Возвращение Бурбонов и этот нежданный прием, обещавший отцу скорое продвижение, а следовательно, блестящее будущее, не заставили его забыть обещание, данное им перед началом кампании 1814 года. Попросив отпуск, он вернулся в Бретань и отыскал благородную, но бедную девушку, у которой год назад просил руки. На несколько дней старый замок оживили свадебные празднества. Военная слава Империи добавила блеска памятникам древней монархии; сердце феодала преисполнилось гордости от наград, дарованных ему поэтичным национальным узурпатором. Все предрекало молодым супругам будущее, не менее богатое, чем прошлое, трудно было даже представить, какое пожелание счастья не превзошла бы реальная действительность.
Отец привез свою жену ко двору. Ей устроили чудесный прием, супруга дофина взяла ее к себе в свиту, а мой отец вернулся в полк: его обещали сделать генерал-лейтенантом.
И вот однажды по всей Франции разнеслась весть о высадке Наполеона в заливе Жуан. Мой отец тотчас явился в Париж и отдал себя в полное распоряжение короля. Все знают, как вся страна поднялась против нескольких преданных, верных слуг. Шестнадцатого марта мой отец отправил маркизу в Бретань, а девятнадцатого марта уехал сам, сопровождая короля.
Три месяца спустя мой отец вернулся во Францию, но моя мать к тому времени умерла при родах, и он нашел лишь ее могилу да мою колыбель.
— Увы! — прервала ее Клотильда. — У нас одинаково печальная судьба. Я, как и вы, сирота, как вы, примерно в то же время и при сходных обстоятельствах я потеряла мать.
— Да, но ваши несчастья на том и кончаются, сударыня, — продолжала Фернанда, прервав в свою очередь Клотильду. — Богатство и усердные заботы семьи о сироте искупили их. В этом вся разница между вами и мной, к счастью для вас.
Горе заставило вскоре моего отца уехать из дома, омраченного смертью. А я осталась там как залог надежды; отец вернулся в Париж, в поисках утешения в большом городе, в суете политической жизни, в борьбе за милость. Сохранив прекрасные воспоминания об армии, мой отец, тогда еще молодой, воспользовался всеми преимуществами, которые даровало время отпрыскам старинных родов, что прославились недавней победой, омолодившей старые имена.
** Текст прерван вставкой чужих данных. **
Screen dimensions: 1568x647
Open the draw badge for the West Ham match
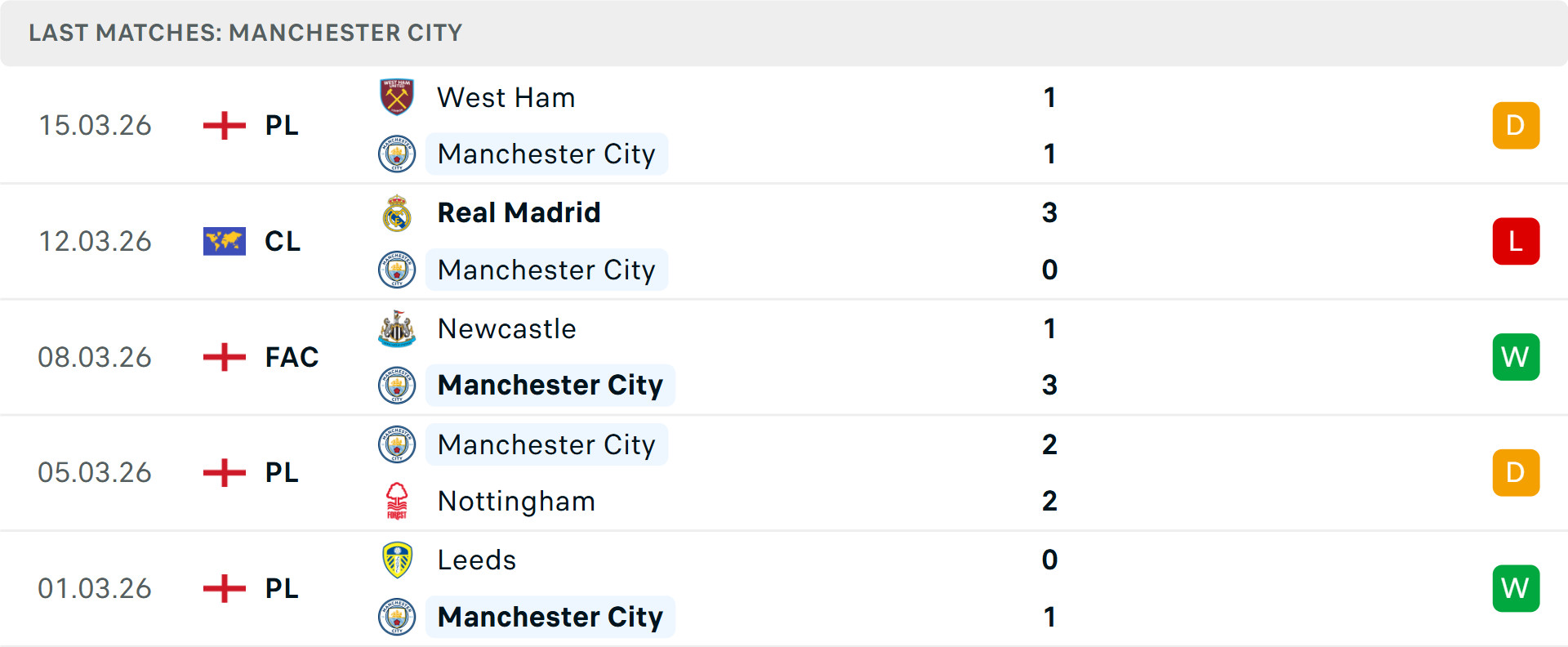pos(1516,125)
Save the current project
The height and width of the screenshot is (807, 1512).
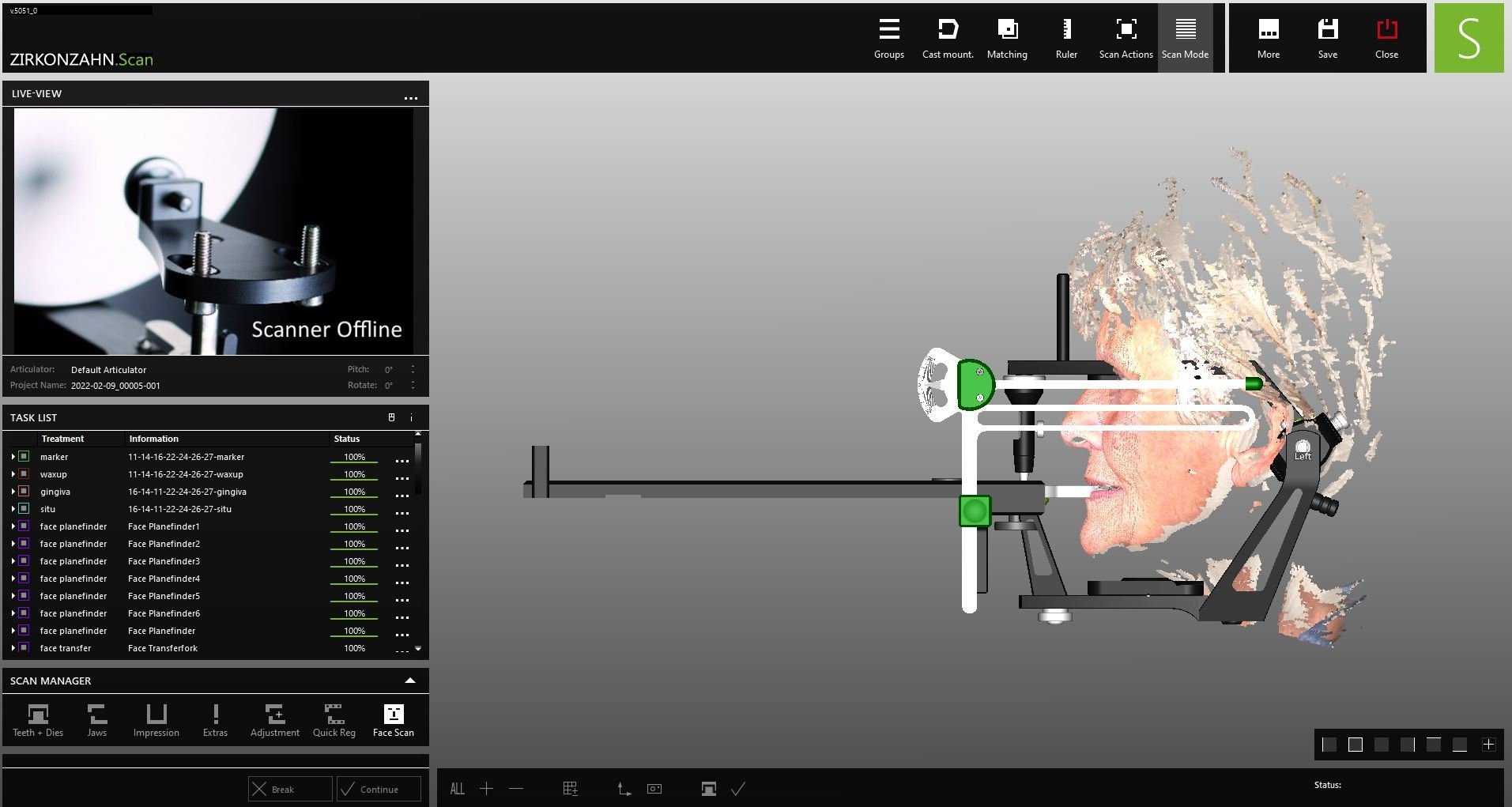coord(1327,38)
Война кончилась, воин стал придворным, сыграв свою роль в истории Реставрации; он представлял своего короля при иностранных дворах: не имея возможности прибегать к отваге, боролся тонкостью ума, завоевал себе определенную репутацию в дипломатии, как некогда на поле брани; а я, несчастный ребенок, о чьем существовании знал и время от времени вспоминал он один, я лишь изредка могла видеть его и надеяться на какую-то ласку. И все это так торопливо, наспех, что я едва помню о его наездах в первые годы моей жизни. Но это вовсе не упрек: чаще он приезжать не мог. Безусловно, он страдал от этого больше меня, ибо я еще не знала, что такое страдание; однако он надеялся, что святые и благочестивые традиции Бретани оградят мое детство и сохранят меня такой, какой он хотел, чтобы я осталась, до той поры, когда придет время приобщить меня к светскому воспитанию. Старая почтенная дама, которой он осмотрительно доверил меня, была монахиней, которую революция изгнала из монастыря, где ей надлежало провести всю жизнь. Начальное воспитание, такое же, как у нее самой, было единственным, на что я могла рассчитывать; однако ее искреннее благочестие, прямодушие, добросердечие должны были предрасположить мой юный ум впитать в себя позже все несметные богатства образования и заранее уберечь меня от сопутствующих этому опасностей.
Но вот однажды утром сестра Урсула — так звали монахиню — вошла в мою комнату со слезами.
"О, моя бедная девочка! — сказала она. — Нам придется расстаться".
Помню, я плакала, хотя не понимала, что значит расстаться, а лишь потому, что видела, как плачет она. Это были первые слезы, что я помню.
Меня одели, чтобы идти в церковь: это был день поминовения усопших. Небо было серым и мрачным, воздух — сырым и холодным; раздавались неторопливые удары церковного колокола, и все жители деревни, одетые в траур, направлялись на кладбище. Сестра Урсула отвела меня туда вместе с другими. Когда мы пришли на могилу моей матери, она велела мне встать на колени и попрощаться. Я повиновалась, прочитала молитву, потом коснулась губами камня, поцеловав его.
У меня теперь не оставалось даже этого камня, чтобы он наставлял меня. Старинное поместье отошло в чужие руки, точно так же как и я сама. Мой отец вынужден был продать наследие своих отцов: замок Морман больше не принадлежал маркизу де Морману.